* Consignes de l'exercice: D'après le texte fourni sur Clément Giraud, quel âge avait-il lors du Trophée Jules Verne de 1993 ?

* Texte fourni:
+++
Clément Giraud, navigateur atypique sur le Vendée Globe

 

Navigateur atypique, empreint d’une solide culture maritime, Clément Giraud, skipper du monocoque Compagnie du lit / Jiliti, prendra le départ de son premier Vendée Globe le 8 novembre. S’il n’est pas un enfant du sérail de la course au large, il a dans son carquois un arc à plusieurs cordes. Retour sur les premières fois de ce coursier des temps modernes.

La première fois que tu as découvert que certains dingues faisaient le tour du monde ?

Clément : « C’était en 1993, le Trophée Jules Verne. J’avais 13 ans. Commodore Explorer, avec Bruno Peyron, passait sous la barre des 80 jours. Puis Enza New Zealand remettait ça un an plus tard. Avec mes copains, on se disait « faire le tour du monde en bateau c’est un truc de dingues ! A l’époque, on était des « chiens des quais ». Avec mes potes on quittait le collège à midi, on allait
naviguer, on revenait en cours à 14h les cheveux mouillés. On avait un laser trafiqué sur lequel on n’avait pas peur de rajouter des haubans, des bouts-dehors, des voiles de planches à l’avant et on allait naviguer comme ça.
La commune de Saint-François nous autorisait aussi à emprunter les planches à voile de l’UCPA. On passait notre vie sur l’eau. » 

La première fois que tu as imaginé partir en solo sur le Vendée Globe ?
+++
* Données fournies:
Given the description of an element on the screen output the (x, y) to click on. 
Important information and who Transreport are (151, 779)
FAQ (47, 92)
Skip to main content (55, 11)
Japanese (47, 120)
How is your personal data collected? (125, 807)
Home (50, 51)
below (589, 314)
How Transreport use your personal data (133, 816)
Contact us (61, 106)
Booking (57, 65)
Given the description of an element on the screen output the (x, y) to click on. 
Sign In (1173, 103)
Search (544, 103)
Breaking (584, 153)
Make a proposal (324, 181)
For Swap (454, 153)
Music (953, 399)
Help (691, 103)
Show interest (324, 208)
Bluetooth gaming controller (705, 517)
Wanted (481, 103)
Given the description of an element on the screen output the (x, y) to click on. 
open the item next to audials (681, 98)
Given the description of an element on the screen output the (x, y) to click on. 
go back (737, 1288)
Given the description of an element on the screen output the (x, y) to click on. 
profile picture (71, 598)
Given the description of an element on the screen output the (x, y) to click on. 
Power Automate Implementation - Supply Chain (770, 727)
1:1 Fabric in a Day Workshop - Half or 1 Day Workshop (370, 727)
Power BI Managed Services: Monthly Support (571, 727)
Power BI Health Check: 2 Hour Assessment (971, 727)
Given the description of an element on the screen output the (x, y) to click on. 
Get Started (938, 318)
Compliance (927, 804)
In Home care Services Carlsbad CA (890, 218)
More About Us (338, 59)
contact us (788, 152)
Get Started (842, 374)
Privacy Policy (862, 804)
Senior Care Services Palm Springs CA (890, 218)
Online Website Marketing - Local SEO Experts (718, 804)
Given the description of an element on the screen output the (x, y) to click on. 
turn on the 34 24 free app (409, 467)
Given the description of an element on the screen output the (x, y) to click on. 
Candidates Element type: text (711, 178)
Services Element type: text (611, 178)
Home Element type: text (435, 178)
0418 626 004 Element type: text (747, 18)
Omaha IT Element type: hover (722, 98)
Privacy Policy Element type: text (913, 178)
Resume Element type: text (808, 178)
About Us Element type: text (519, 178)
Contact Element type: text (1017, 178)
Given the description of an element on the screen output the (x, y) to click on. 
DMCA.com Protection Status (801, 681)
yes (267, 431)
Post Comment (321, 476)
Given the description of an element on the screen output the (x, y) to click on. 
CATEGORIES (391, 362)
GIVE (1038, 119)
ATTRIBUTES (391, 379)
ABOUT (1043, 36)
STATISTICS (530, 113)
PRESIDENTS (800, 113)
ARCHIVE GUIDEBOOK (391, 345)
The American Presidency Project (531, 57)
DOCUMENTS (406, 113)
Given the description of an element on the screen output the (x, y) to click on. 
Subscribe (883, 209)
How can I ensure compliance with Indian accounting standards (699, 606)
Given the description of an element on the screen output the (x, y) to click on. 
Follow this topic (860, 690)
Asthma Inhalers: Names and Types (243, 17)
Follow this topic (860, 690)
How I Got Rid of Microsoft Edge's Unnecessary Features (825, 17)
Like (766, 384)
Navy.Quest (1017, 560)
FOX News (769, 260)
+++
* Réponse rédigée: Il avait 13 ans.